Edge cases and controversies have shaped the Committee's evolution. The original reporting burden — with every state expected to submit successive reports — produced uneven compliance and report fatigue, prompting the shift toward consolidated assessment instruments and on-site visits. Civil-society organisations, including the International Commission of Jurists and Human Rights Watch, have criticised Resolution 1373 for obliging states to criminalise terrorism without supplying a UN-agreed definition, leaving room for abuse against journalists, opposition figures, and minorities. Resolution 1456 (2003) and subsequent Council pronouncements obliged states to ensure counter-terrorism measures comply with international human rights, refugee, and humanitarian law — a principle now embedded in CTED's assessment methodology and reflected in the appointment of human-rights expertise within the Directorate.

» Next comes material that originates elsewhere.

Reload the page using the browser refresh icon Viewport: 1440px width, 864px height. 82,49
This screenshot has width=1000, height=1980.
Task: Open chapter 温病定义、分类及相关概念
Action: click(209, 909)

For the working practitioner, the CTC is the principal multilateral venue through which national counter-terrorism legislation, financial-intelligence units, border-management systems, and prosecutorial frameworks are externally assessed for conformity with binding Chapter VII obligations. Desk officers preparing country briefings consult CTED assessments; legal advisers drafting domestic counter-terrorism statutes benchmark against the resolution's paragraph 1 and 2 obligations; donor agencies route capacity-building funds through CTED-brokered matchmaking. Engagement with the Committee — through timely reporting, hosting of assessment visits, and participation in thematic special meetings — has become a routine indicator of a state's standing in the global counter-terrorism architecture and a frequent reference point in bilateral security dialogues.

Example

In October 2022, India chaired a special meeting of the Counter-Terrorism Committee in Mumbai and New Delhi on countering terrorist use of emerging technologies, producing the Delhi Declaration subsequently endorsed by the full Committee.

Frequently asked questions

The 1267 Committee maintains the Consolidated Sanctions List of designated ISIL/Da'esh and Al-Qaida individuals and entities subject to asset freezes, travel bans and arms embargoes. The CTC imposes no designations and lists no persons; it monitors state-level compliance with the general legislative and operational obligations of Resolution 1373.